[Extracted data entries]

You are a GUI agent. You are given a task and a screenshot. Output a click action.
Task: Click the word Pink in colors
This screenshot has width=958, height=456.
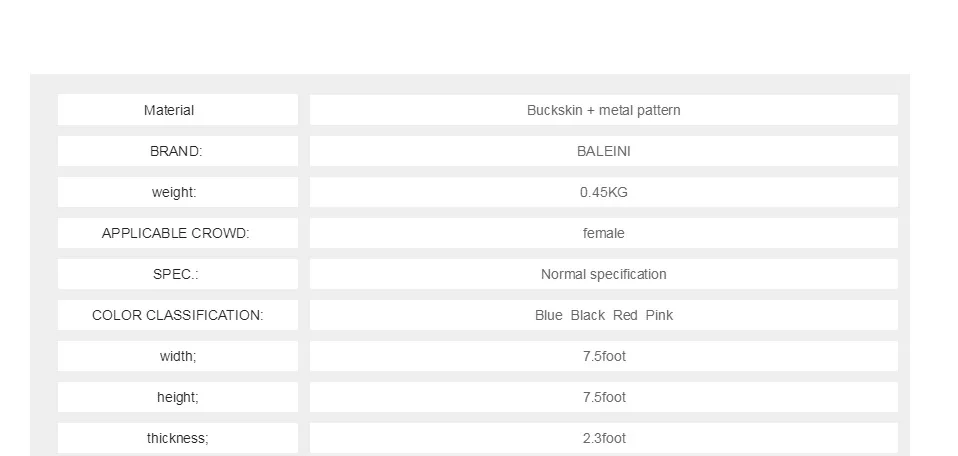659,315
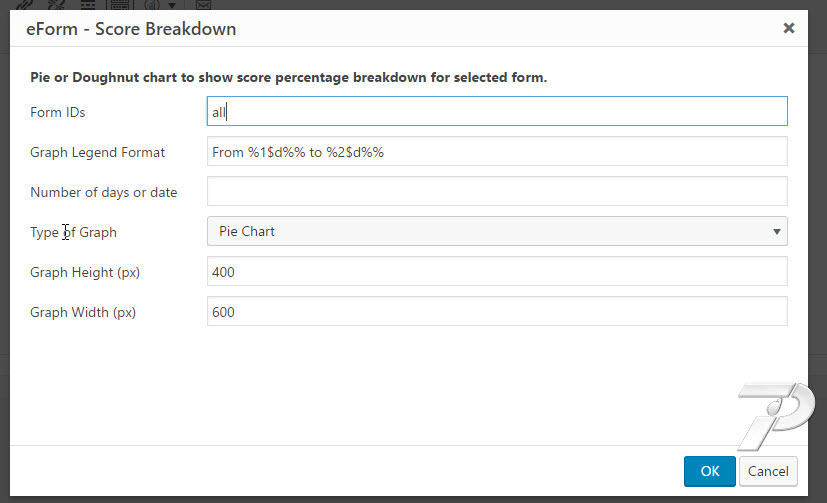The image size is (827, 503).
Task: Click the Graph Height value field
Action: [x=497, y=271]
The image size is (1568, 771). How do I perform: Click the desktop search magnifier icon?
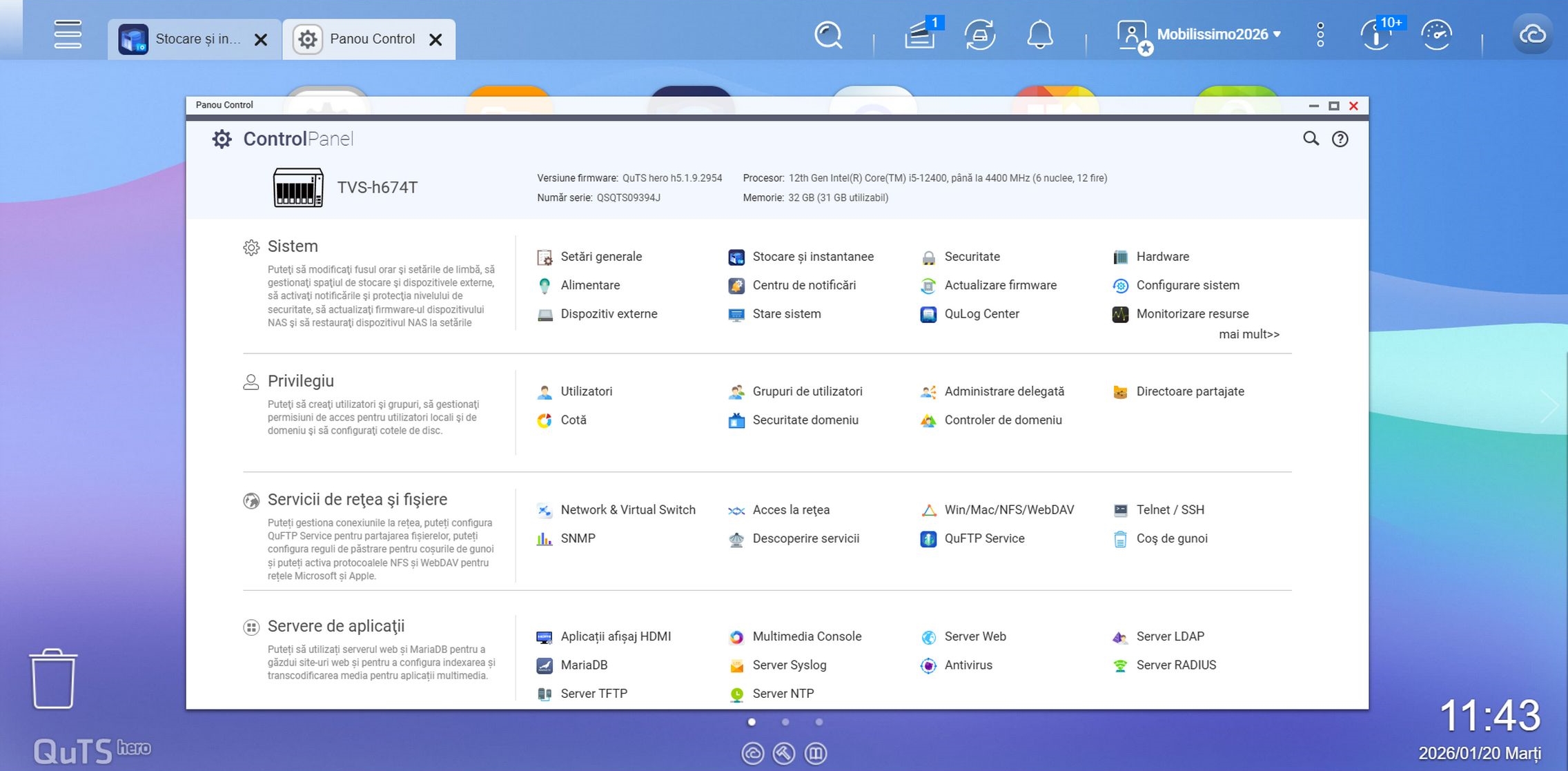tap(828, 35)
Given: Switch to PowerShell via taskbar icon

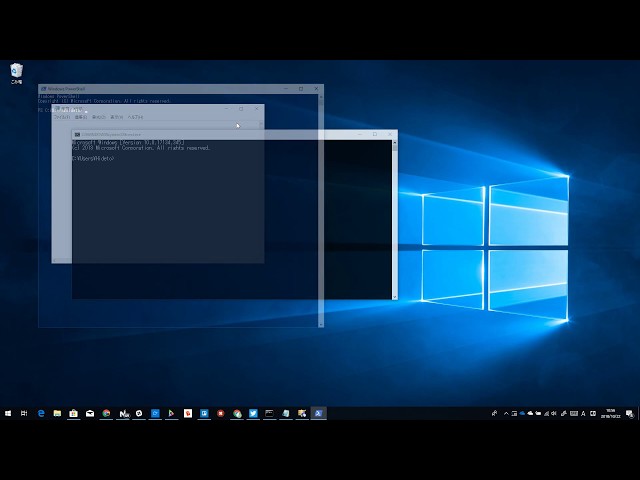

:: Set task ::
Reproduce the material above with "screenshot" swapped for "screen capture" and nothing else altered. Leave the pictures out of your answer.

:: Result for this exercise ::
You are a GUI agent. You are given a task and a screen capture. Output a click action.
Task: Click the word Pink in colors
This screen capture has width=958, height=456.
659,315
The image size is (827, 503).
Task: Click the Graph Height value field
Action: [x=497, y=271]
The image size is (1568, 771). How do I perform: Click the desktop search magnifier icon?
tap(828, 35)
Given: Switch to PowerShell via taskbar icon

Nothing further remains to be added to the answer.